Notre cadre, comme on le voit, comprend tout ce qui se rattache à la connaissance de la partie métaphysique de l’homme ; nous l’étudierons dans son état présent et dans son état futur, car étudier la nature des Esprits, c’est étudier l’homme, puisqu’il doit faire un jour partie du monde des Esprits ; c’est pourquoi nous avons ajouté à notre titre principal celui de journal d’études psychologiques, afin d’en faire comprendre toute la portée.

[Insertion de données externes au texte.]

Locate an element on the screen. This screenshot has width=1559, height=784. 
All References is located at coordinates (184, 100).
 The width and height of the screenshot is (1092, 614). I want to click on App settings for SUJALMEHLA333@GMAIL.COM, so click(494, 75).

5. — Nota. Quelque multipliées que soient nos observations personnelles, et les sources où nous avons puisé, nous ne nous dissimulons ni les difficultés de la tâche, ni notre insuffisance. Nous avons compté, pour y suppléer, sur le concours bienveillant de tous ceux qui s’intéressent à ces questions ; nous serons donc très reconnaissant des communications qu’ils voudront bien nous transmettre sur les divers objets de nos études ; nous appelons à cet effet leur attention sur ceux des points suivants sur lesquels ils pourront nous fournir des documents :

1º Manifestations matérielles ou intelligentes obtenues dans les réunions auxquelles ils sont à même d’assister ;

2º Faits de lucidité somnambulique et d’extase ;

3º Faits de seconde vue, prévisions, pressentiments, etc. ;

4º Faits relatifs au pouvoir occulte attribué, à tort ou à raison, à certains individus ;

5º Légendes et croyances populaires ;

6º Faits de visions et apparitions ;

7º Phénomènes psychologiques particuliers qui s’accomplissent quelquefois à l’instant de la mort ;

8º Problèmes moraux et psychologiques à résoudre ;

9º Faits moraux, actes remarquables de dévouement et d’abnégation dont il peut être utile de propager l’exemple ;

10º Indication d’ouvrages anciens ou modernes, français ou étrangers, où se trouvent des faits relatifs à la manifestation des intelligences occultes, avec la désignation et, s’il se peut, la citation des passages. Il en est de même en ce qui concerne l’opinion émise sur l’existence des Esprits et leurs rapports avec les hommes par les auteurs anciens ou modernes dont le nom et le savoir peuvent faire autorité.

Nous ne ferons connaître les noms des personnes qui voudront bien nous adresser des communications qu’autant que nous y serons formellement autorisé.



[1] Il n’existe jusqu’à présent en Europe qu’un seul journal consacré à la doctrine spirite, c’est le Journal de l’âme, publié à Genève par le docteur Boessinger. En Amérique, le seul journal français est le Spiritualiste de la Nouvelle Orléans, publié par M. Barthès.